期待の現役大学生FW佐藤颯之介に攻勢託した福岡・金監督、ザヘディの”インアウト”は「戦術的な意図」
[4.29 J1第13節 湘南 0-0 福岡 レモンS]
アビスパ福岡はシュート20本を放ちながらも無得点に終わり、0-0のドローで3試合勝ちなし(2分1敗)となった。それでも金明輝監督は試合後、後半に受け身になったことを踏まえて「前後半で真逆のような展開の中、後半もそうしたゲームをしたかった」と振り返りつつ、「相手があることなので思うようなゲームにはならなかったが、アウェーで勝ち点1を取れたことをポジティブに捉えている」と前向きに話した。
指揮官は0-0のまま劣勢が続いていた後半30分、この日が2度目のJ1ベンチ入りとなった宮崎産業経営大4年生のFW佐藤颯之介を投入。特別指定選手の現役大学4年生に攻勢を託した。
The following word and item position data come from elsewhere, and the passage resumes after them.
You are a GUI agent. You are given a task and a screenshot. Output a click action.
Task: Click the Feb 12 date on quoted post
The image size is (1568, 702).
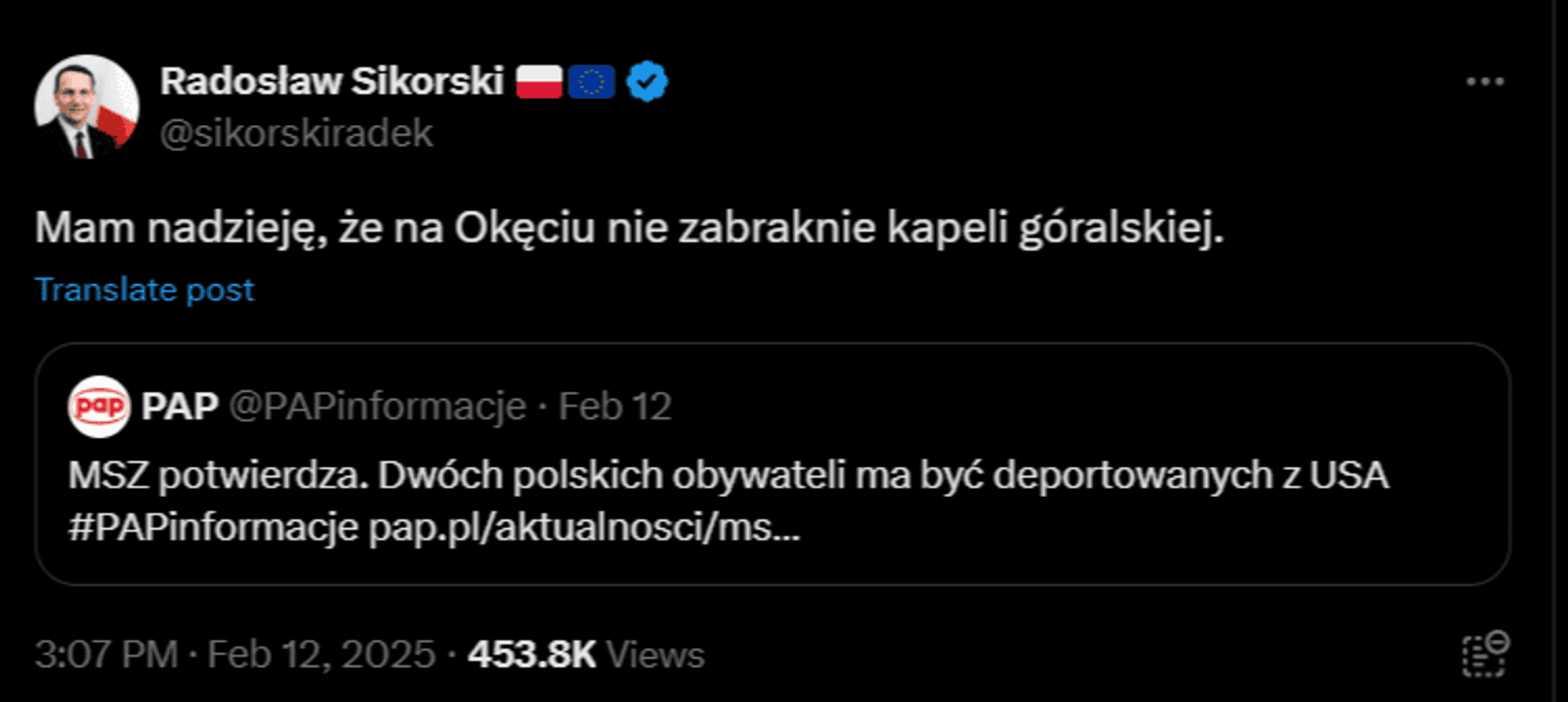coord(615,407)
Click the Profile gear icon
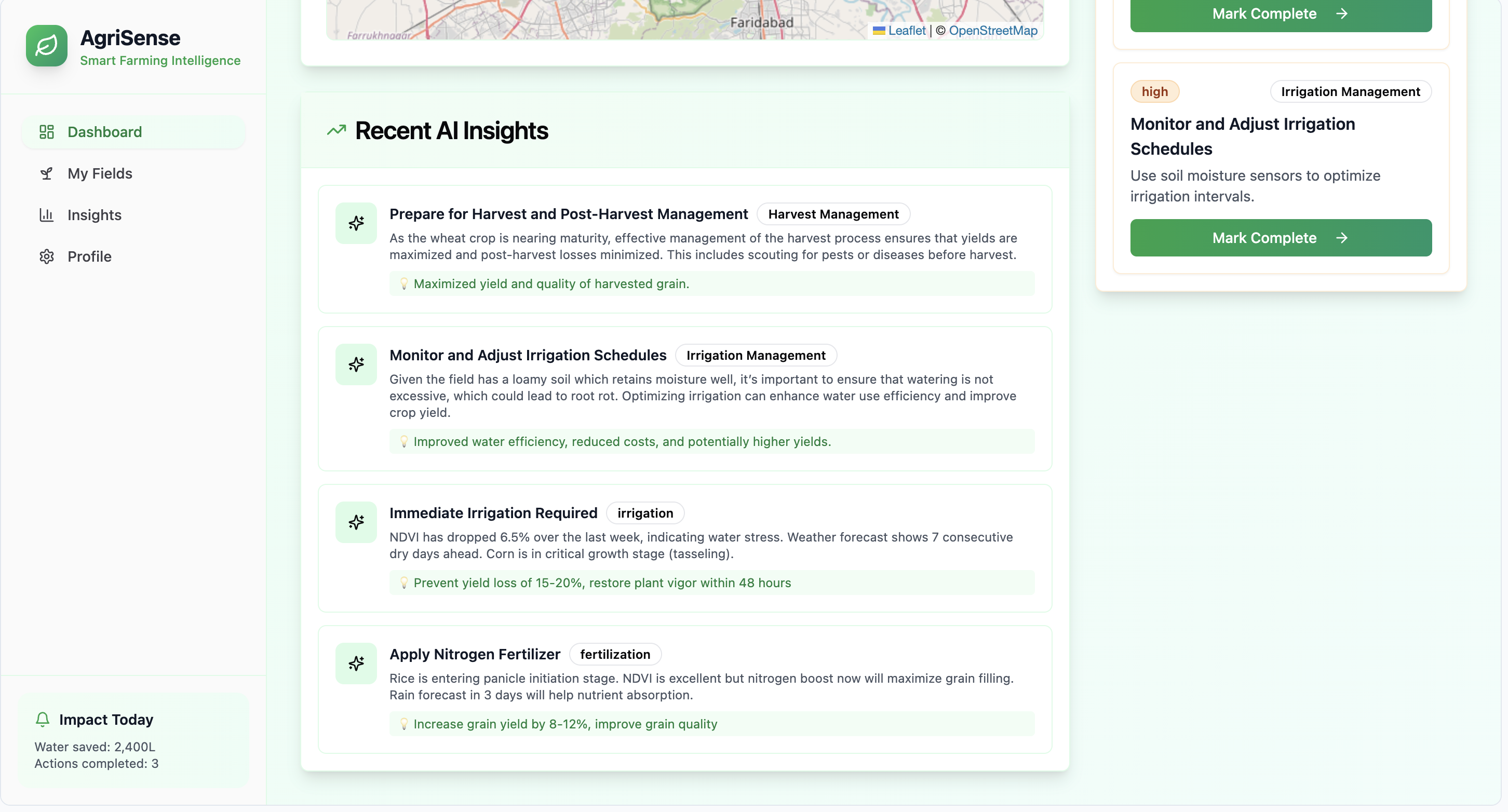 click(x=46, y=256)
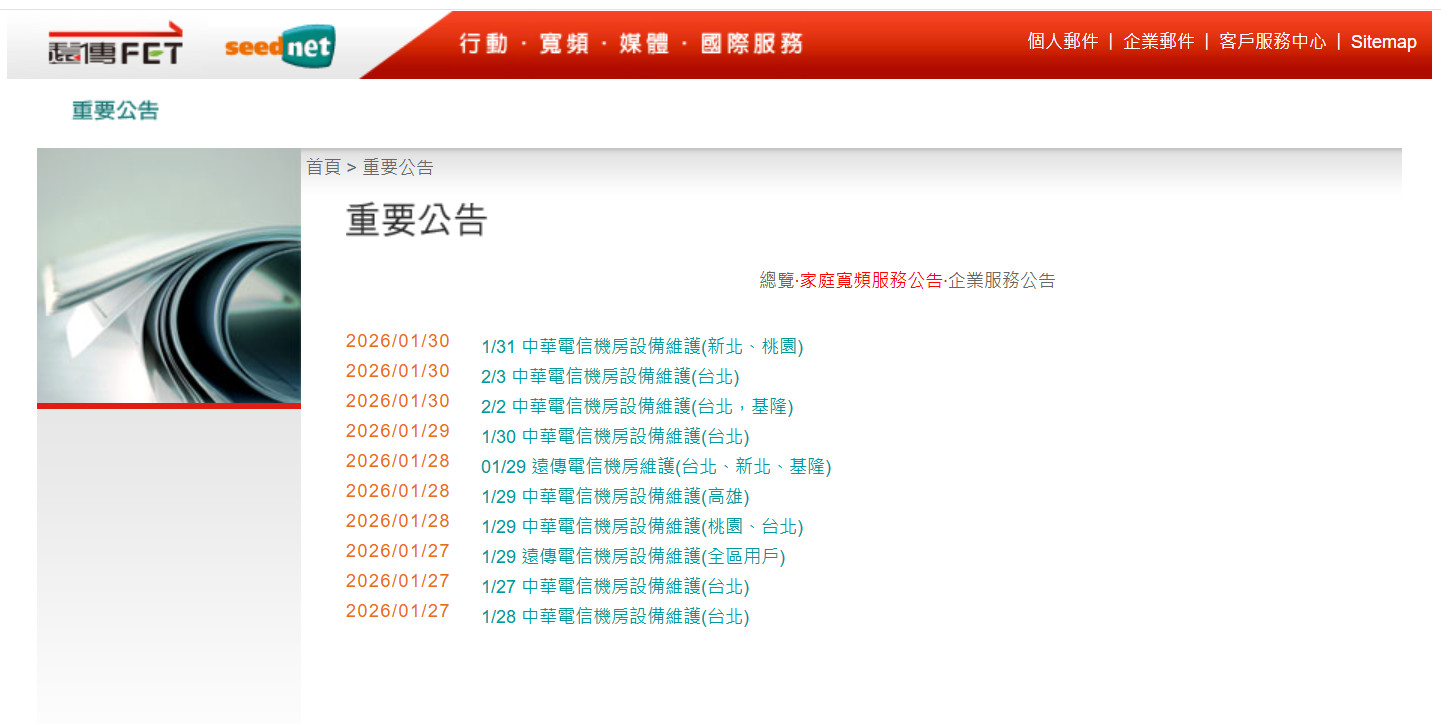Open 企業郵件 enterprise mail link

1158,41
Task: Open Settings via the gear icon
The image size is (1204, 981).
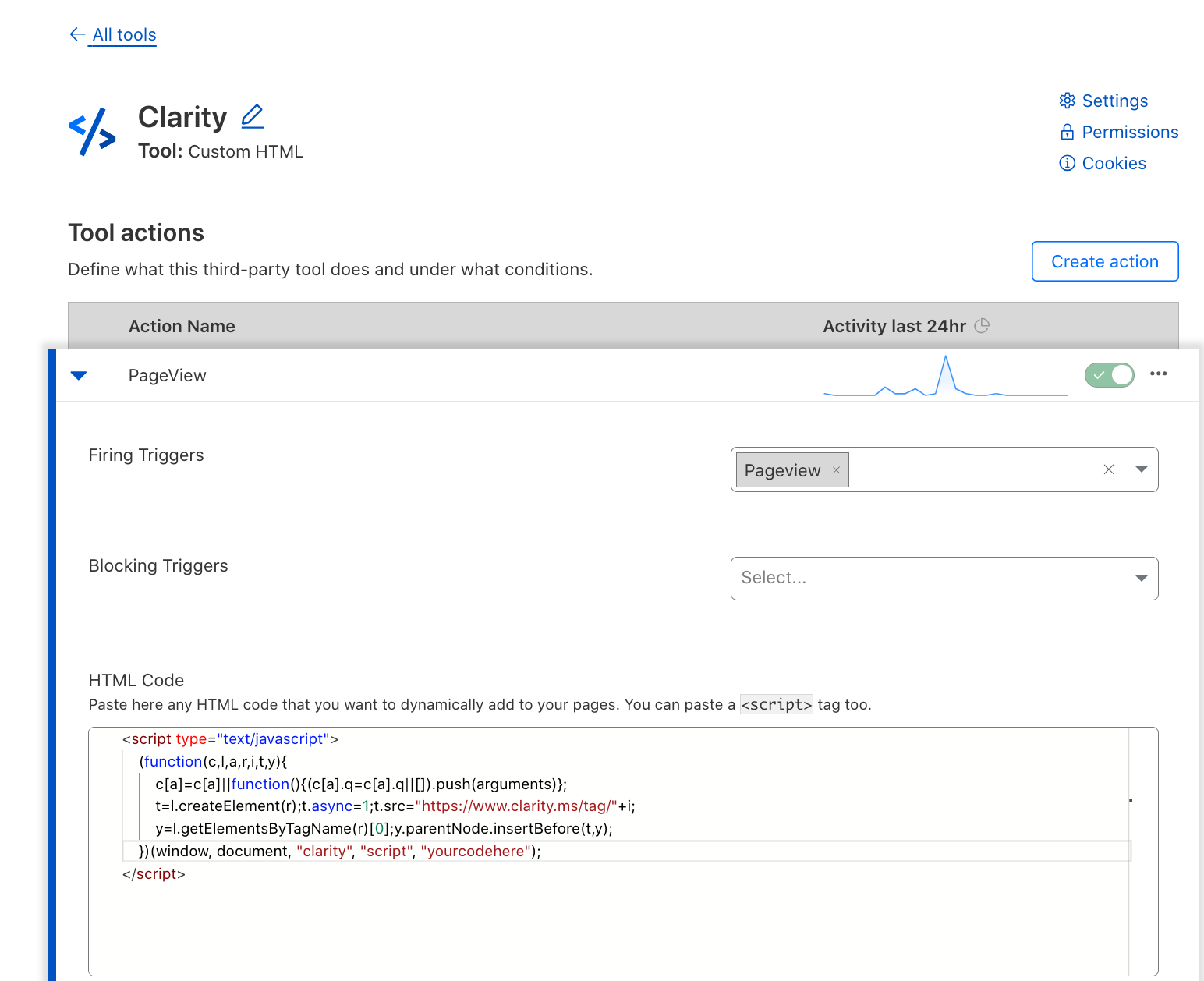Action: coord(1068,101)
佐藤は昨季の九州大学リーグ1部で22試合32得点14アシストを記録し、得点王とアシスト王をダブル受賞した注目のストライカー。今月16日には福岡が最後に勝利したルヴァン杯2回戦・栃木SC戦(○2-1)でデビュー戦初ゴールを記録していたなか、J1リーグデビュー戦のチャンスを掴んだ形となった。 金監督は試合中、佐藤に対して積極的に指示を送っており、期待の高さを感じさせていた。試合後の会見でも「ゲームに使ってみないと見えないところはある。そういった中で起用することで刺激にもなるし、成長を促進するという期待をしている」と述べた上で「そういった意味合いだけでなく、シュートの精度やゴール前のクオリティーがすごく高い」と太鼓判を押した。その一方、指揮官はシュート0に終わった佐藤について「そういった(ゴール前の)シーンを作れればと思ったが、そういったチャンスがなかった」とフォロー。その佐藤は後半41分、カウンターの局面で猛烈なスプリントを見せ、最終ラインの背後に抜け出すチャンスを迎えたが、FWシャハブ・ザヘディからのパスが出てこなかった。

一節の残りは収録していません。